Stored records
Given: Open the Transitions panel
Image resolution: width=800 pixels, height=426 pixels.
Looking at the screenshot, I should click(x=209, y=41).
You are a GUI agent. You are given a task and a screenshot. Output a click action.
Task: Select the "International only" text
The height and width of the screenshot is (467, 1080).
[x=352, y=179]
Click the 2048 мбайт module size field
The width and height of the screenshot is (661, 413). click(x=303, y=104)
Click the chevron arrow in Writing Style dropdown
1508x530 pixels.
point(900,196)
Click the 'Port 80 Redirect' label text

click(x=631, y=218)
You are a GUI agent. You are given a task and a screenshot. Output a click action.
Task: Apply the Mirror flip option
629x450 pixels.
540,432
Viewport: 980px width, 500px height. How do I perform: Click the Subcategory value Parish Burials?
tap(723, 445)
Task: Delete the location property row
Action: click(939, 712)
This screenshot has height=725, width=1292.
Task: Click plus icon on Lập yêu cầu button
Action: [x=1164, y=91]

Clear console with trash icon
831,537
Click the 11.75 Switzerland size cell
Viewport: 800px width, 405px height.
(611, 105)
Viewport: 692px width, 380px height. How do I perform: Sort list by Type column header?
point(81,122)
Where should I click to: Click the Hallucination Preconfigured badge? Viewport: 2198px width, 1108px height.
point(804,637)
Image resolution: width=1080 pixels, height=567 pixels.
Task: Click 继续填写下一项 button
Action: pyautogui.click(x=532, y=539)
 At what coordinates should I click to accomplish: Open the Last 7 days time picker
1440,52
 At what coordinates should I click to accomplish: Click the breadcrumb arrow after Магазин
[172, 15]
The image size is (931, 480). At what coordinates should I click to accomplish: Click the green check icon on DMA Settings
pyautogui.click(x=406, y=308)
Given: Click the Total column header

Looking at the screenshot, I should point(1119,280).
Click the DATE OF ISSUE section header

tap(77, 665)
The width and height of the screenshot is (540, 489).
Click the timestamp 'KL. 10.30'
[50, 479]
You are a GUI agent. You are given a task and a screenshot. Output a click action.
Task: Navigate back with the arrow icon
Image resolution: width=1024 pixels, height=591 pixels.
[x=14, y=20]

Instructions to follow
Please output the complete set of records above without any alteration.

Completed exercise
Given: Open the Transitions panel
Image resolution: width=800 pixels, height=426 pixels.
Looking at the screenshot, I should click(x=209, y=41).
You are a GUI agent. You are given a task and a screenshot. Output a click action.
Task: Select the "International only" text
The height and width of the screenshot is (467, 1080).
[x=352, y=179]
Click the 2048 мбайт module size field
The width and height of the screenshot is (661, 413). click(x=303, y=104)
Click the chevron arrow in Writing Style dropdown
1508x530 pixels.
point(900,196)
Click the 'Port 80 Redirect' label text

click(x=631, y=218)
You are a GUI agent. You are given a task and a screenshot. Output a click action.
Task: Apply the Mirror flip option
629x450 pixels.
540,432
Viewport: 980px width, 500px height. How do I perform: Click the Subcategory value Parish Burials?
tap(723, 445)
Task: Delete the location property row
Action: click(939, 712)
This screenshot has height=725, width=1292.
Task: Click plus icon on Lập yêu cầu button
Action: [x=1164, y=91]

Clear console with trash icon
831,537
Click the 11.75 Switzerland size cell
Viewport: 800px width, 405px height.
(611, 105)
Viewport: 692px width, 380px height. How do I perform: Sort list by Type column header?
point(81,122)
Where should I click to: Click the Hallucination Preconfigured badge? Viewport: 2198px width, 1108px height.
point(804,637)
Image resolution: width=1080 pixels, height=567 pixels.
Task: Click 继续填写下一项 button
Action: pyautogui.click(x=532, y=539)
 At what coordinates should I click to accomplish: Open the Last 7 days time picker
1440,52
 At what coordinates should I click to accomplish: Click the breadcrumb arrow after Магазин
[172, 15]
The image size is (931, 480). At what coordinates should I click to accomplish: Click the green check icon on DMA Settings
pyautogui.click(x=406, y=308)
Given: Click the Total column header

Looking at the screenshot, I should point(1119,280).
Click the DATE OF ISSUE section header

tap(77, 665)
The width and height of the screenshot is (540, 489).
Click the timestamp 'KL. 10.30'
[50, 479]
You are a GUI agent. You are given a task and a screenshot. Output a click action.
Task: Navigate back with the arrow icon
Image resolution: width=1024 pixels, height=591 pixels.
[x=14, y=20]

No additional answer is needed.